• **Your objective**: Convert the records from the line with "Shop Now (140, 1277)" up to and including the line with "[Click to Search] (952, 144)" into a numbered list, leaving out any blank lines.

• **Data shown**:
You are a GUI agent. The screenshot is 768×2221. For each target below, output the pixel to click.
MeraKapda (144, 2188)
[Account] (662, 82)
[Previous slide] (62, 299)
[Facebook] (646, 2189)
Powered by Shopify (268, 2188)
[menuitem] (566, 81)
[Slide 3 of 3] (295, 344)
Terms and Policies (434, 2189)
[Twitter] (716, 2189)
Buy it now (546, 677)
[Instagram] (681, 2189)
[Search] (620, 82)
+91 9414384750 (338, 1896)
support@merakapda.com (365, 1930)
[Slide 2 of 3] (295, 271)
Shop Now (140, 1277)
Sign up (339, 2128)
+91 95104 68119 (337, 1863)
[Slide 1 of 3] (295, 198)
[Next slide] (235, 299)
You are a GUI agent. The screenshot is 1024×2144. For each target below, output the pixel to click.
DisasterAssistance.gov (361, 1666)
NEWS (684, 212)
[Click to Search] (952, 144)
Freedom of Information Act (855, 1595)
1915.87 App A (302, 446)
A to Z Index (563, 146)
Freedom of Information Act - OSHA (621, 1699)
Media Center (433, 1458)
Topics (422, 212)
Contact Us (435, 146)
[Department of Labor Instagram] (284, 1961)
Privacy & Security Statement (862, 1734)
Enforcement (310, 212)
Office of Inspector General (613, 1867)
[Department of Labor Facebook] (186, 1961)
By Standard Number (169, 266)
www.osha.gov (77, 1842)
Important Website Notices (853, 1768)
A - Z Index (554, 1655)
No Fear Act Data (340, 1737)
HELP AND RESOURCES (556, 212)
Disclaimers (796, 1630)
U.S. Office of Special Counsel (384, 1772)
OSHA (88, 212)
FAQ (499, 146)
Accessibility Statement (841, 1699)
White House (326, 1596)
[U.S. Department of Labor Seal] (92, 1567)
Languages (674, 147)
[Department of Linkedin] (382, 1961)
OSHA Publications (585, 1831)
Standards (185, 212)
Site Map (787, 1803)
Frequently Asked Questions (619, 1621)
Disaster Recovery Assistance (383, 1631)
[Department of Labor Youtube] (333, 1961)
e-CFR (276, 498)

• **Task answer**:
1. Shop Now (140, 1277)
2. Sign up (339, 2128)
3. +91 95104 68119 (337, 1863)
4. [Slide 1 of 3] (295, 198)
5. [Next slide] (235, 299)
6. You are a GUI agent. The screenshot is 1024×2144. For each target below, output the pixel to click.
7. DisasterAssistance.gov (361, 1666)
8. NEWS (684, 212)
9. [Click to Search] (952, 144)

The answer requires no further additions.